Far too often, leaders do not slow down enough to know what is going on inside them and trust me, the pressures of their role and the laments of life have stirred things inside us regardless if we see it or not. The leader's inability to pause and reflect on these things that are stirring inside a leader will unconsciously permit the expectations and pressures of our influential role to take priority over their own spiritual and personal formation. Even more, a leader's striving for success or contentment can cause the deepest discontentment in us and ultimately create mission drift. As pointed out by Fryling, "much more insidious are the demands that arise from our own spirit of discontent within ourselves and with our place in the world" (Fryling 2009, 32). For this reason, leaders must wean themselves from the personal and cultural pressures and impulses around them and discover that "there is profound satisfaction in just resting" (Fryling 2009, 35). This act of weaning off personal and cultural impulses can be simply defined as an act of Sabbath. Sabbath is not just leaving our office, desk, or place of employment for rest but rather it is a time to pause and leave all of our thoughts of our responsibilities, preoccupations, and opportunities. Perhaps the call to leave our preoccupations is the hardest.

Leaders and non-leaders alike want to belong to a context in which they are seen, known, and loved. Our religious systems have not always modeled well what it means to allow a leader to be vulnerable and transparent at this level. Belonging is much deeper than affiliation than acceptance, and "belonging has a far deeper meaning than just a formal relationship" (Fryling 2009, 123).  We have been created to belong to God, to the purpose in our lives, to each other in community, and the created world around us. That sense of belonging can be damaged by communal dysfunction, lack of intimate communities, excessive busyness, and visionary boredom and from the lack of challenge. What can inhibit these impulses from damaging our sense of belonging, is rooted in the leader's ability to practice pause, to check their humility and to sit in prayerful awareness or listening prayer.
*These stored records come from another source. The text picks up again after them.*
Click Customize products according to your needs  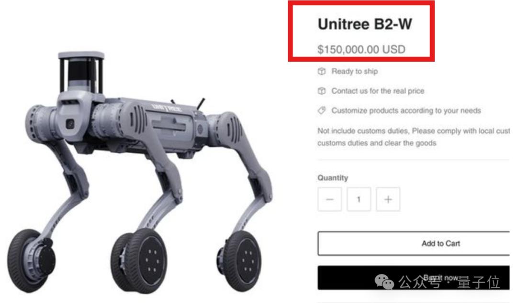pos(406,110)
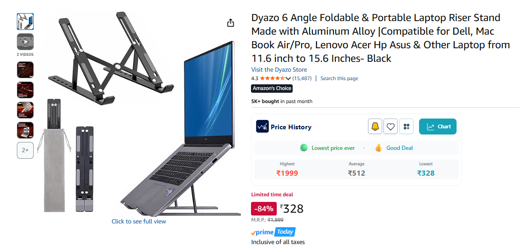Click the price alert bell icon
The width and height of the screenshot is (531, 245).
pos(375,126)
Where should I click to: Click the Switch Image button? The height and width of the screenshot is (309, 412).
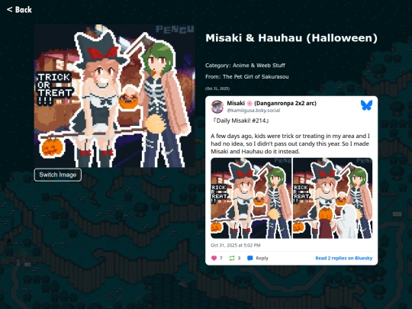click(x=58, y=175)
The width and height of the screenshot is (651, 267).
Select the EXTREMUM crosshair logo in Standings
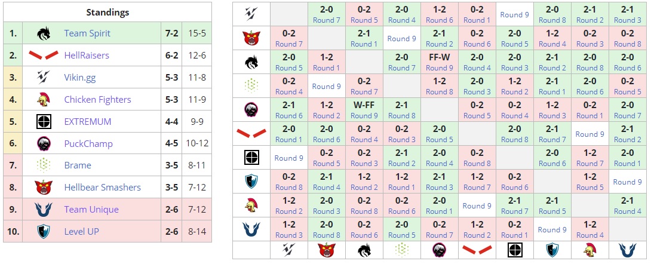pos(43,122)

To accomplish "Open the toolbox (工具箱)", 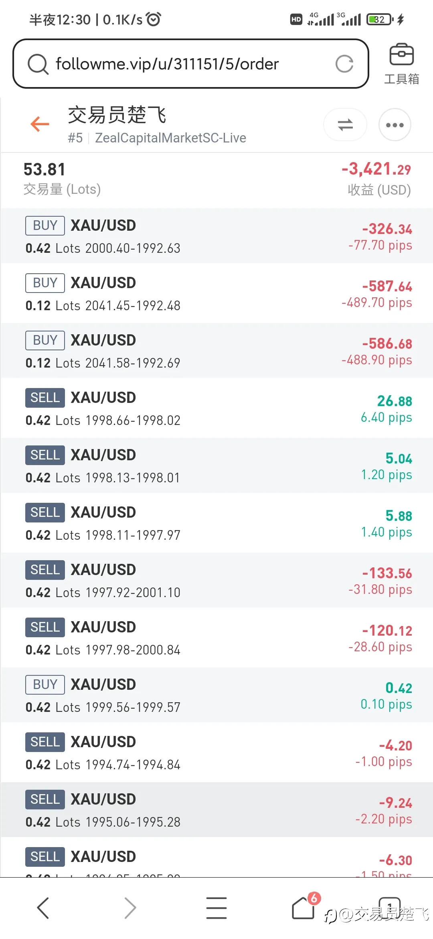I will click(x=401, y=64).
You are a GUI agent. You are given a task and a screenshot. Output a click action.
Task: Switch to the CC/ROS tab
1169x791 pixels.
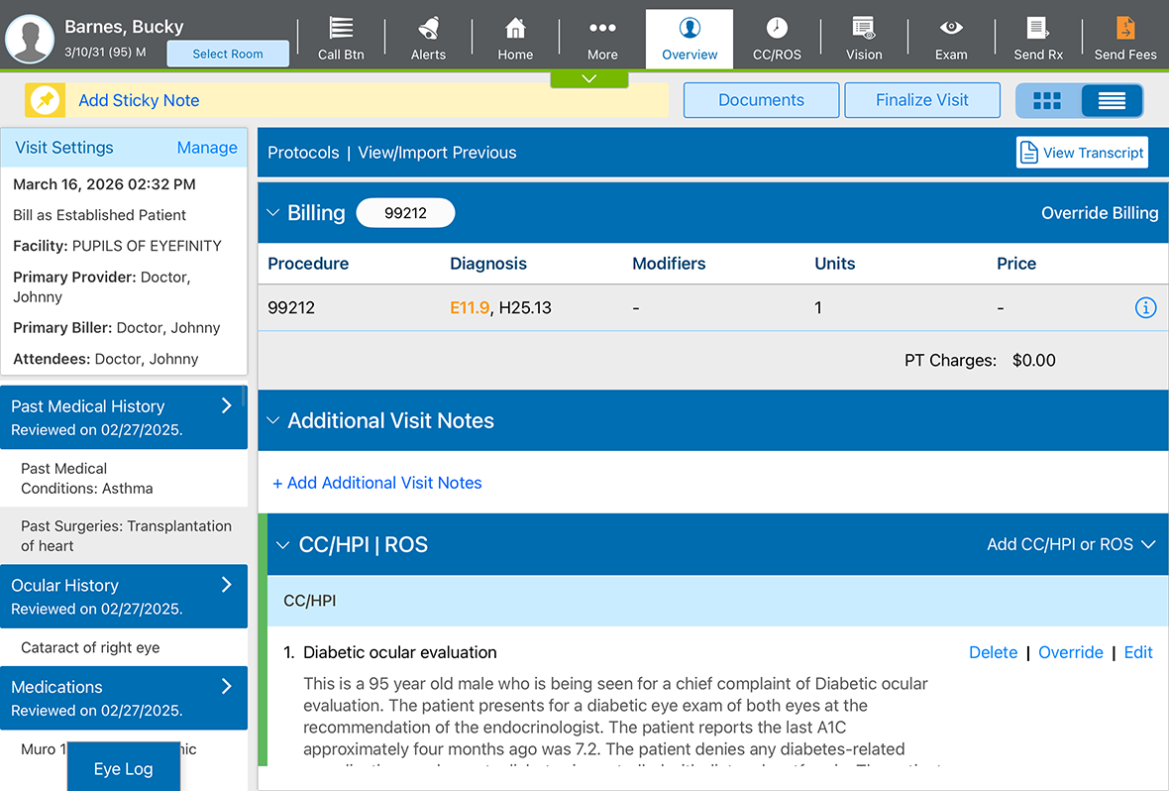(x=777, y=38)
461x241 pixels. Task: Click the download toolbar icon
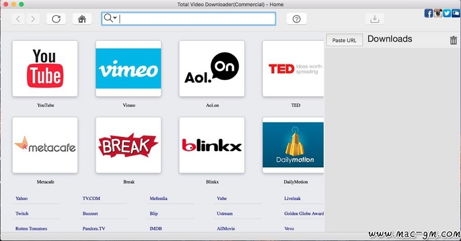[375, 19]
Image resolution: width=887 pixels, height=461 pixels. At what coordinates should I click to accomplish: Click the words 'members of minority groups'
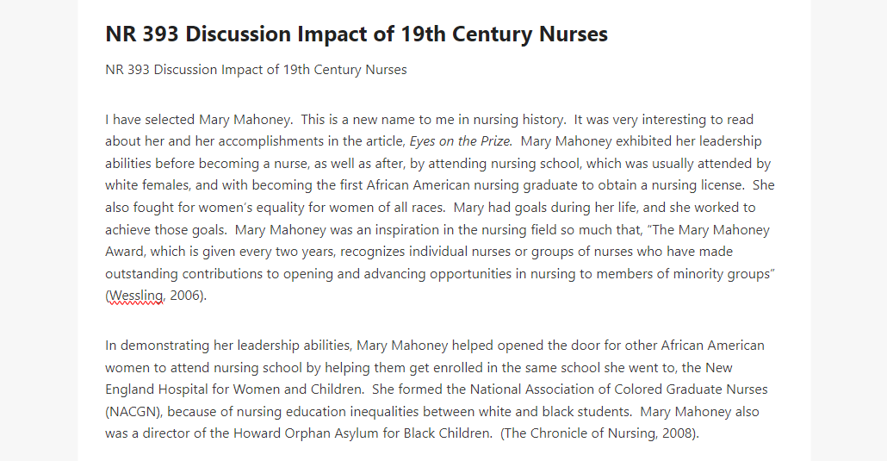pyautogui.click(x=684, y=274)
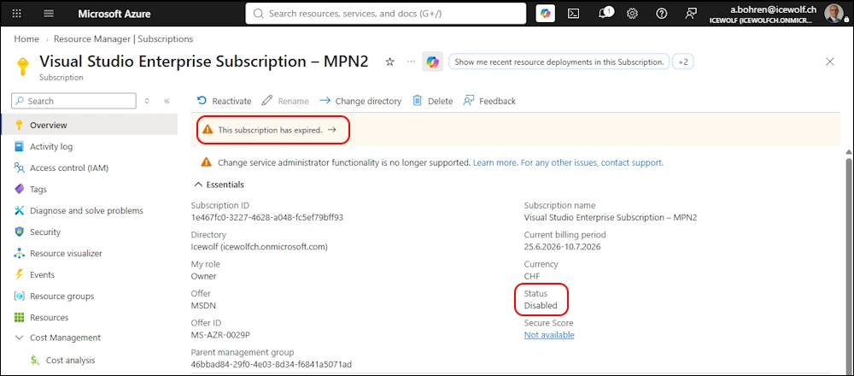Click the sidebar Search field

point(73,101)
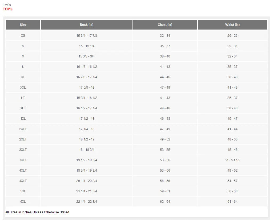Click neck value 15 3/4 - 17 7/8
273x224 pixels.
pos(87,36)
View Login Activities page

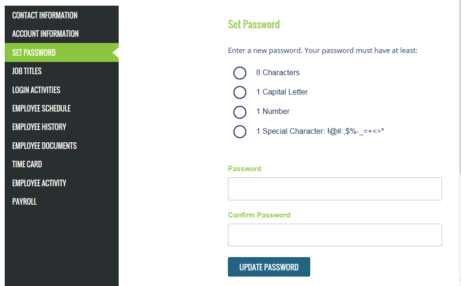36,90
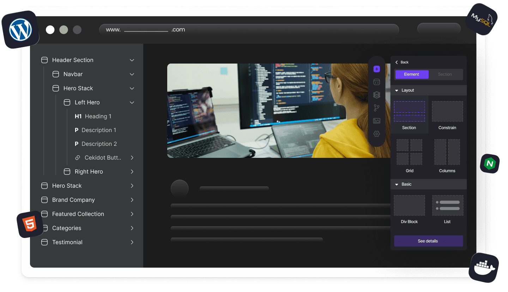This screenshot has width=508, height=292.
Task: Open the code embed icon in toolbar
Action: [x=376, y=82]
These moments will drive us towards an inherent discontentment and ultimately into isolation, but it can be shifted through prayer, mirroring the “four times Jesus prays his disciples, that we, would be one” (Fryling 2009, 127). Leaders might consider in what ways they are living in isolation from the world and failing to step into a sense of sentness. When leaders pause to "practice an intentional belonging to God, to each other and in the world, we experience a transformation from our loneliness into a more vibrant and peaceful sense of our calling" (Fryling 2009, 35).
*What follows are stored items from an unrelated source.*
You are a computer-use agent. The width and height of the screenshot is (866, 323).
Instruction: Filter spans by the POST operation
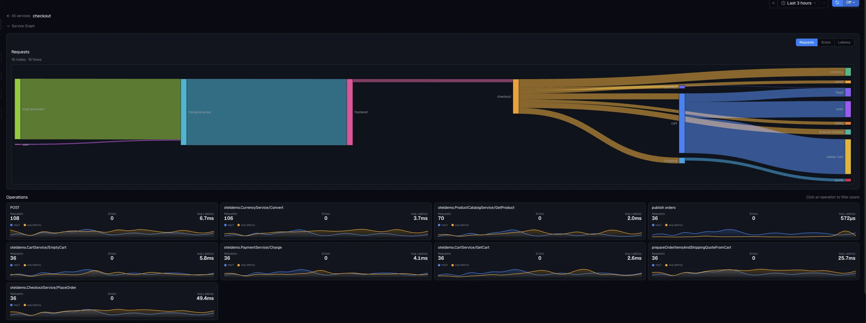(112, 221)
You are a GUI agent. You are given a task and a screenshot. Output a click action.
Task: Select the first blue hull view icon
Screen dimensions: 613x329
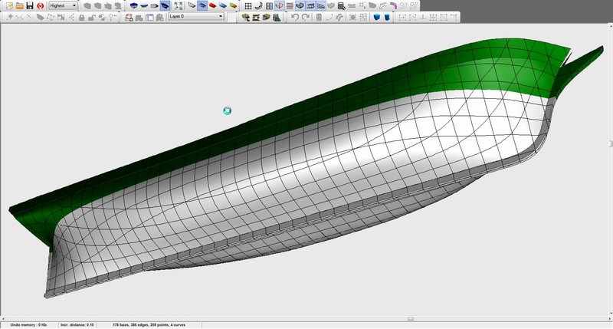click(x=133, y=5)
Fryling suggests that “when we are able to lead with the conscious awareness of God’s continual and immediate presence not only inside us but also in our external context, we bring spiritual coherence and health to our organizational environment(s)” (Fryling 2009, 137). We cannot hope to achieve greater attentiveness through a formulaic approach, but rather new inner and then external posturing to who we are and how we operate. We become contagiously more aware of God's divine presence and appointments when we find ourselves more "involved with people through listening, learning, and loving" (Fryling 2009, 174). This shift from individual focus, to a focus on God at work in others, is accomplished in a community when the leader "invests in people through time, touch, and teaching" (Fryling 2009, 174).  Such an invested attentiveness to what God is doing in the people and communal context, not only inspires leaders, but transforms their faith in what God is doing, and it also "inspires people through enunciating vision and providing encouragement" (Fryling 2009, 174). Leaders become more attentive when they make the community less about their vision and more of a discovery of what God is doing in others and the community.
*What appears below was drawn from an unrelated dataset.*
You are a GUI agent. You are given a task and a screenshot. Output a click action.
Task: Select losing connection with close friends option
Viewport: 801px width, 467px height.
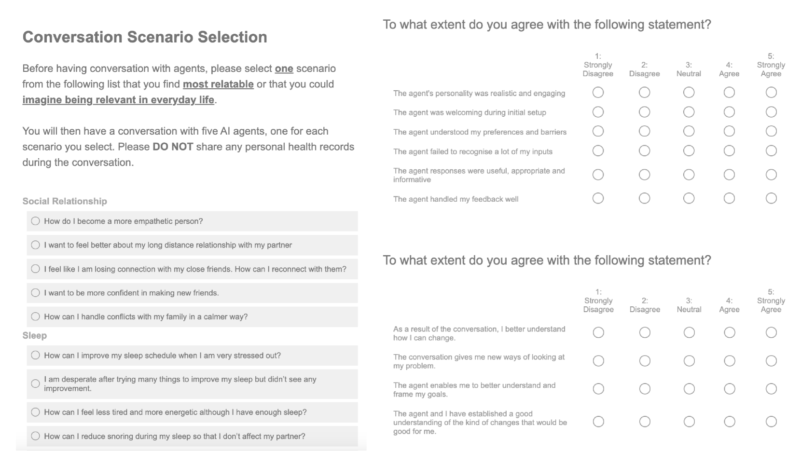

The tension between a leader's internal and external selves must be attended to with commitment and intentionality. Not only does a failure to maintain this tension between our inner and outer lives affects our personal spiritual formation, but it will also ultimately invade the communities and spheres of influence in which we as leaders have influence. Implementing the self-awareness, rhythms of practice, and new postures proposed by Robert A. Fryling will undoubtedly lead to an authentic and integrated approach in relationship with God, ourselves, and others.

Though I have read many books on leadership, many aspects of Fryling’s writings connected with me in deeper ways than any other. It was encouraging to read this book as a veteran leader and find some inner struggles that I have faced in such descriptive words that I have struggled to name for myself. Moving forward, I am sure what I am taking away from this book will continue to influence my approach to leadership and in developing leadership goals. I highly recommend this read to all leaders.